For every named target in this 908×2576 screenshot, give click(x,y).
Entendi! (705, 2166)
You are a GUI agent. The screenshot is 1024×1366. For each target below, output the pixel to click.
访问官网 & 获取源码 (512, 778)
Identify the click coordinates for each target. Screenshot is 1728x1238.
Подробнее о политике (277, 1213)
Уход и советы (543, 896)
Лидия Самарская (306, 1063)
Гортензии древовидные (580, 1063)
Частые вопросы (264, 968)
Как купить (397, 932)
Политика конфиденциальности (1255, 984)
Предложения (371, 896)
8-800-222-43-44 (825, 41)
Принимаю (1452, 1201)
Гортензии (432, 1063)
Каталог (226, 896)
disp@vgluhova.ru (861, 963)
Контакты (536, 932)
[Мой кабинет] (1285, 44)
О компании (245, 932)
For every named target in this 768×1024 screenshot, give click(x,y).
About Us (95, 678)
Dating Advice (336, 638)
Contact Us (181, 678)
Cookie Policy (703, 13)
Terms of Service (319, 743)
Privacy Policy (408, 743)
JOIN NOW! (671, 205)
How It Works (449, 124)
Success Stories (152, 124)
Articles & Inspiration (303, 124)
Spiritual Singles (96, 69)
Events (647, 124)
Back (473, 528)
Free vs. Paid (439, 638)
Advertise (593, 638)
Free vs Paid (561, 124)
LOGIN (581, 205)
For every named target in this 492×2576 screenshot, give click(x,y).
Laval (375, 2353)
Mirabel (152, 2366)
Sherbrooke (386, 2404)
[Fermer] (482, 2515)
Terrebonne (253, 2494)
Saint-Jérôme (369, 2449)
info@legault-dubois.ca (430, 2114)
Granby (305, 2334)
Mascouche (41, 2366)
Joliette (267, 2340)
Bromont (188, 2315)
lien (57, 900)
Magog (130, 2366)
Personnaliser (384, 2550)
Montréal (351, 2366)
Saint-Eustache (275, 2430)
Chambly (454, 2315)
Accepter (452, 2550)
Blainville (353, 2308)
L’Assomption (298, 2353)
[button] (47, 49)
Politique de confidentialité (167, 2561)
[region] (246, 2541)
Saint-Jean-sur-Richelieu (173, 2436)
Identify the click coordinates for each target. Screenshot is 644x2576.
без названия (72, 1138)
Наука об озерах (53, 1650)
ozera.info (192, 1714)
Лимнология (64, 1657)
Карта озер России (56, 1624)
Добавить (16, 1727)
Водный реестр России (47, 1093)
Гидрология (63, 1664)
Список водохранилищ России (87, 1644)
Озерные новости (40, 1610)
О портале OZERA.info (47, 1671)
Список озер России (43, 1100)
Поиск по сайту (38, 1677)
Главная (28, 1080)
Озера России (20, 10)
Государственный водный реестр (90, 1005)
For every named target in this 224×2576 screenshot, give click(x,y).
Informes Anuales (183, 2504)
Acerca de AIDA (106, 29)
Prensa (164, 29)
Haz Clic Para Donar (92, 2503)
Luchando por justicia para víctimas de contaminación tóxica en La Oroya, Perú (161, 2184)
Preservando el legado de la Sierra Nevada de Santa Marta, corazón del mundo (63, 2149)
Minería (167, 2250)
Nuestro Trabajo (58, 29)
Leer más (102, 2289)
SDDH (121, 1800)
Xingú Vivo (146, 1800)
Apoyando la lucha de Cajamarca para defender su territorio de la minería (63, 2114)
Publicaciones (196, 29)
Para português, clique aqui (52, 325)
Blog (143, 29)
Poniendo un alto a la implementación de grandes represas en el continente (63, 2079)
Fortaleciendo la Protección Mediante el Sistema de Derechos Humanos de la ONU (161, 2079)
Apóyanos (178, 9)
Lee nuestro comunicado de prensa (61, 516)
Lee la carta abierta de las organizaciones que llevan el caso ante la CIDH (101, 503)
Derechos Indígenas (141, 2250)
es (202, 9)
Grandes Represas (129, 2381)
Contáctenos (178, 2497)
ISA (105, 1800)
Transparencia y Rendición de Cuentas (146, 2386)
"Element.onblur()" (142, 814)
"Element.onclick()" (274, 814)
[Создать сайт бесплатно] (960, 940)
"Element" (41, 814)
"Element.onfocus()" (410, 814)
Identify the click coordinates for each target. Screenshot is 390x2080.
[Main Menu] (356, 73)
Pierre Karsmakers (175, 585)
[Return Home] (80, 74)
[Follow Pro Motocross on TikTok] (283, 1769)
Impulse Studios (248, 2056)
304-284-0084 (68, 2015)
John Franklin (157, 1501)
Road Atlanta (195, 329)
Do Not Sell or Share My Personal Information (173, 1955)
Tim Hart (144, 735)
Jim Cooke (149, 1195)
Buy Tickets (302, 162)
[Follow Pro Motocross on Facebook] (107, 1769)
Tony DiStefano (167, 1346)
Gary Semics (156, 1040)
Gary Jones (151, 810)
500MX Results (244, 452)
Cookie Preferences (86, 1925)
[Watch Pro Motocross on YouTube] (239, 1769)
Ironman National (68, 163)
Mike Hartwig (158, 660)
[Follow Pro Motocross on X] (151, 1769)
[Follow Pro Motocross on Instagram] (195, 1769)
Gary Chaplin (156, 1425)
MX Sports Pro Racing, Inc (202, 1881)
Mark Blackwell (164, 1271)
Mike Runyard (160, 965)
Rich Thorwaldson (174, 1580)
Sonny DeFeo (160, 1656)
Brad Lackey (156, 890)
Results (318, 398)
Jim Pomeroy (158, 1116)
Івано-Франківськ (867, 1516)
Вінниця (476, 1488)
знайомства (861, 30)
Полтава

→ Exercise: I would like you to report every line in the listing above that contains "Follow".

→ Your response:
[Follow Pro Motocross on TikTok] (283, 1769)
[Follow Pro Motocross on Facebook] (107, 1769)
[Follow Pro Motocross on X] (151, 1769)
[Follow Pro Motocross on Instagram] (195, 1769)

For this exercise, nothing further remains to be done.